Exactly, production and deployment process are very different. In enterprise it is very rigid with production that has no internet connection and the best if you do not install pkgs there (supported by rsuite). But I had a customer who treated dev as prod. :)

wjak · on Dec 15, 2019

We use R for rest using plumber. It is very similar to flask. What you need is to add load balancer.

meztez · on Dec 16, 2019

R is like any other languages, we have a few rest API in production for live prediction. We use rocker docker image with xgboost and plumber, data.table to do pre prediction data wrangling. Hosted on GCP kubernetes, using 0.25 cpu and 250 mem, API is able to do around 40 requests per second per pod. Multi models, both have more than a 1000 trees.

demirev · on Dec 16, 2019

I can highly recommend RestRserve [0] for bringing R models into production (it forks every request so scaling up is easier than with Plumber). I use it regularly for various projects and I have had minimal issues with it.
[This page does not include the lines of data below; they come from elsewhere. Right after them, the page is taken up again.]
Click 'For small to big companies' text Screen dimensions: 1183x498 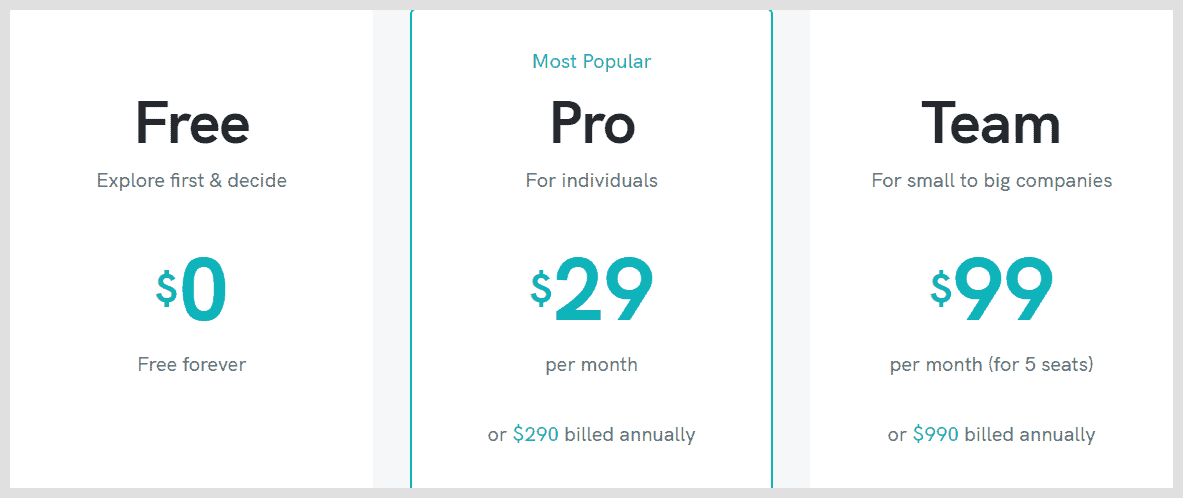point(991,181)
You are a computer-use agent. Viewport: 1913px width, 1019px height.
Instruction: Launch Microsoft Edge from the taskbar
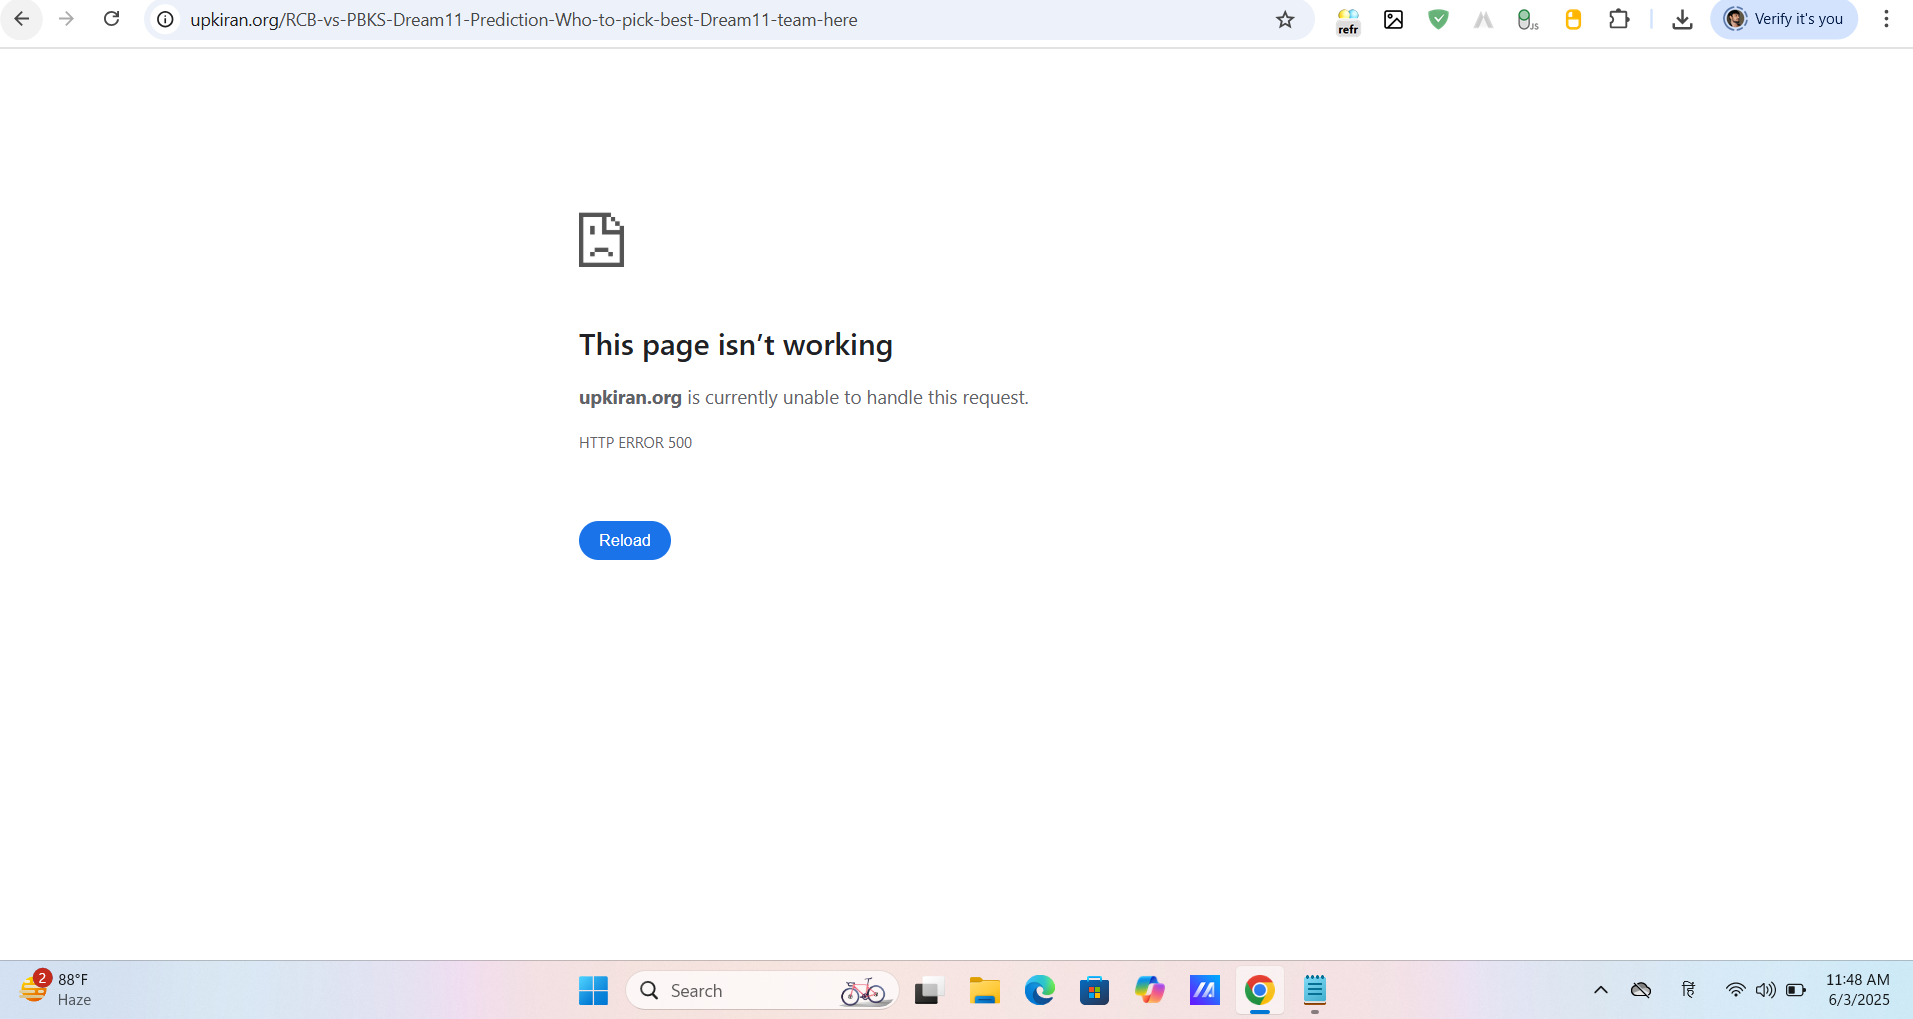tap(1039, 990)
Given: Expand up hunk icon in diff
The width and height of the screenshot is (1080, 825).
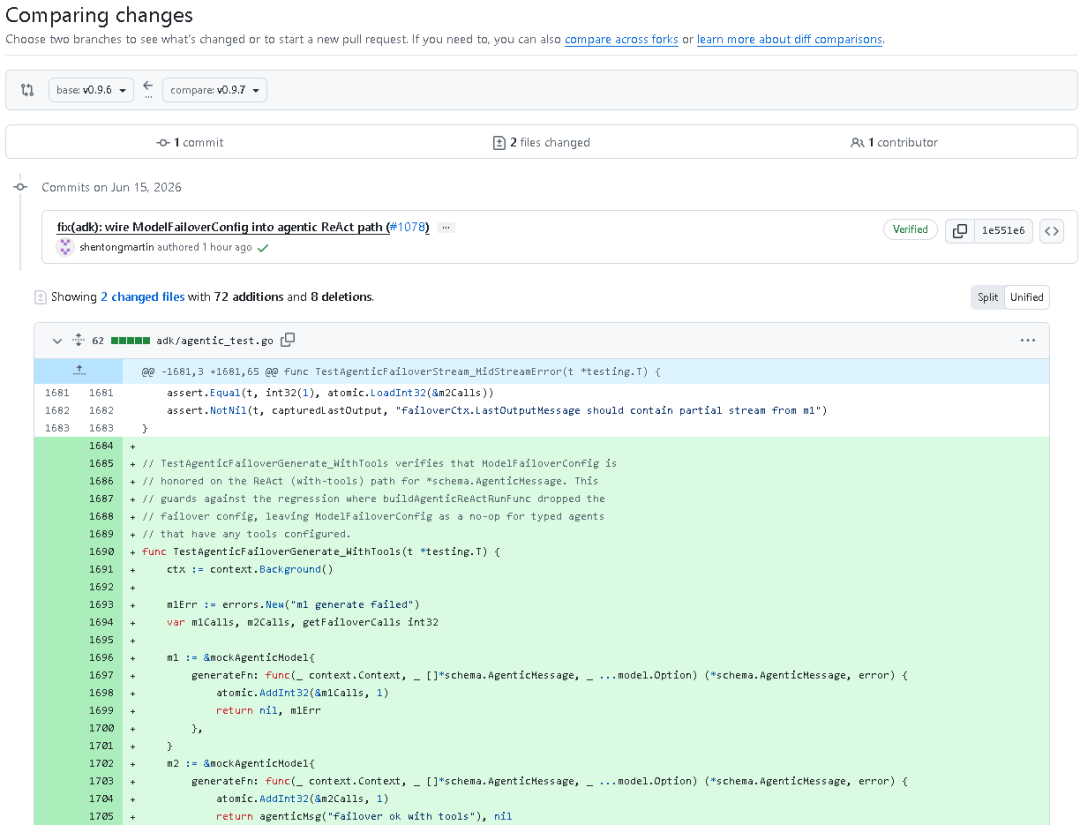Looking at the screenshot, I should 79,370.
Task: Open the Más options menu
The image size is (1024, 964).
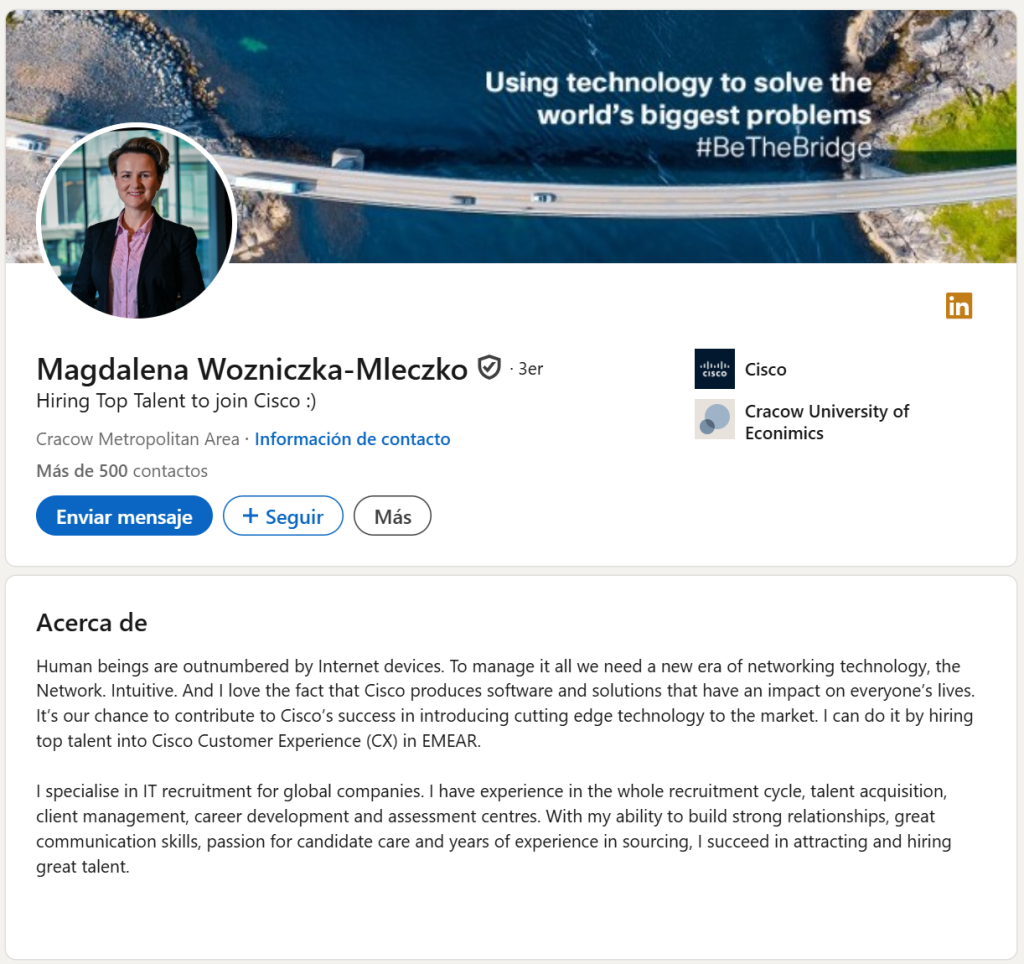Action: (392, 516)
[0] https://restrserve.org/

wjak · on Dec 15, 2019

Check this example. It is quite both complex and simplified. Real implementation is more automated. https://github.com/WLOGSolutions/RSuite-examples/tree/master...

laichzeit0 · on Dec 15, 2019

Maybe I’m missing it, but does this example work for online predictions? My use case is I have a trained model, and I want to put a REST API in front of it that clients call call.

wjak · on Dec 17, 2019

Check this example - https://github.com/WLOGSolutions/RSuite-examples/tree/master...

wjak · on Dec 15, 2019

No it is not example for rest API. Sorry I misunderstood you. I will add example for plumber with rsuite. Nevertheless the example presents workflow where only scoring should be changed to online from batch.

wjak · on Dec 15, 2019

R is single threaded. The same is with python. We use kubernetes for scaling. But it is not for all applications of course. R can be put into production. Rsuite is one of the solutions that helps with that.

proverbialbunny · on Dec 15, 2019

ymmv, but many of the libraries R uses run on multiple languages, so you can take the models built in R and run them in another language (usually Java).

Python is single threaded as well. Like Python, R can be made multi threaded, and like Python, R can be productionized without having to convert it into another language.

One possible implementation is a pool of R workers. Each request calls an R worker. So if your pool is 100 and you get 20 requests from 20 different users at once, all 20 will be ran simultaneously. Likewise, many tasks can and should be cached. Consider MemcacheD or similar.

kusmi · on Dec 15, 2019

I always used NiFi.